The Constitution itself was not designed for efficiency. A nonfederal, unicameral, parliamentary system of governance — such as those in many other democracies— is far more likely to get things done than our complex federal, bicameral, separation of powers system. Ours was designed to check and balance power, rather than to expedite results. We pay a price for our desire to prevent too much centralization of authority in any one person or institution. And sometimes we grow impatient at the slow pace of progress.

We want our mail delivered faster and more frequently; we want to know the outcome of elections tonight not next week; we want alternatives to paper currency; we want military results more effectively achieved by private operatives than by the hierarchical armed forces; we want to imprison criminals more cheaply; we want our homes and businesses protected by privately paid former FBI agents; we trust entrepreneurs to take space travelers beyond the moon; we want our disputes resolved without months of pretrial discovery. And so, we turn to the classic American solution: private enterprise, free-market competition, capitalism.

This means less intrusion by government but also less protection by our Constitution, which generally constrains state action, not private conduct that is regulated more by private contract than by public law.

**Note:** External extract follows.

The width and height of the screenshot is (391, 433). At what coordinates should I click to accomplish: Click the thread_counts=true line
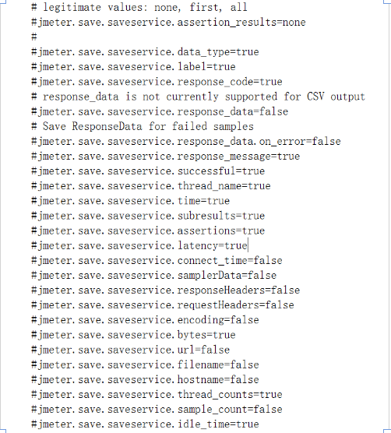(x=157, y=395)
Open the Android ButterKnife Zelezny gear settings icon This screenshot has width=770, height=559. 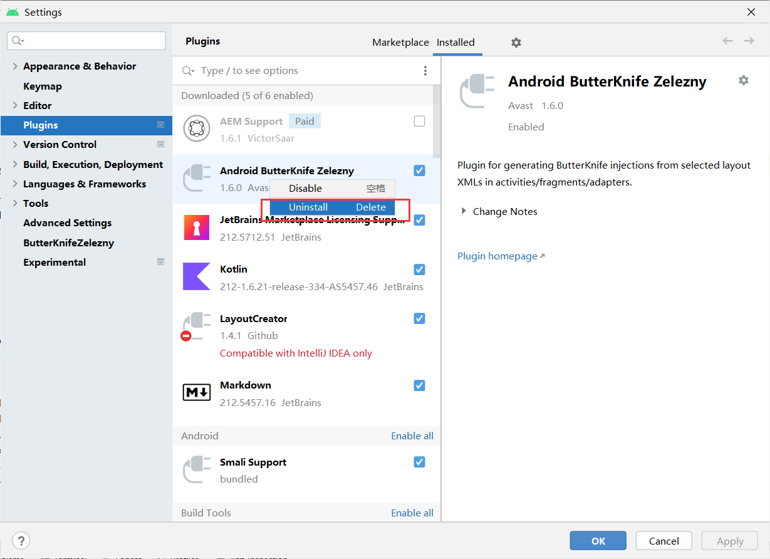click(x=743, y=80)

The time has come to consider the costs and benefits of this important development. There is no “one size fits all” solution. In some areas, privatization has worked better than in others. Federal express has proved the virtue of competing with governmentally run post offices. Alternative dispute resolution – arbitration and other non-governmental mechanisms for deciding controversies — is far superior to courts in most cases. But privately run prisons are questionable, as are Blackwater-type quasi-military operations. Private space travel has yet to prove its worth. And privately tabulated voting is currently in litigation. (Full disclosure: I am currently involved in a free speech aspect on such a case.) As far as cryptocurrency is concerned, the market seems to love it, while most American’s don’t understand it. It is yet to be seen if it will have a beneficial, harmful or no effect on the status of the U.S. dollar internationally, or the ability of criminal organizations to launder ill-begotten gains more secretly. It is not the object of this article to resolve these issues or to propose specific jurisprudential shifts. It is simply to bring together a number of related changes that have in common the privatization of traditional governmental activities, and to begin a discussion of the legal changes that, especially in the area of social media censorship, seem urgently required. One point would seem self-evident. The government, by delegating its traditional functions to private companies, should not be permitted to deny to citizens such basic rights as transparency, accountability and recourse.

There are also new developments that do not fit neatly into the shift from government to private. Social media was never a function of the state, though the internet probably could not have been constructed without governmental involvement. Now it has become the primary medium of communication – and inevitably of the control and censorship of information. The role of the Constitution is as yet uncertain. Paradoxically it is the First Amendment that empowers private mega-companies like Facebook and Twitter to censor and limit access to advocacy and other forms of speech that are protected from governmental control by that Amendment.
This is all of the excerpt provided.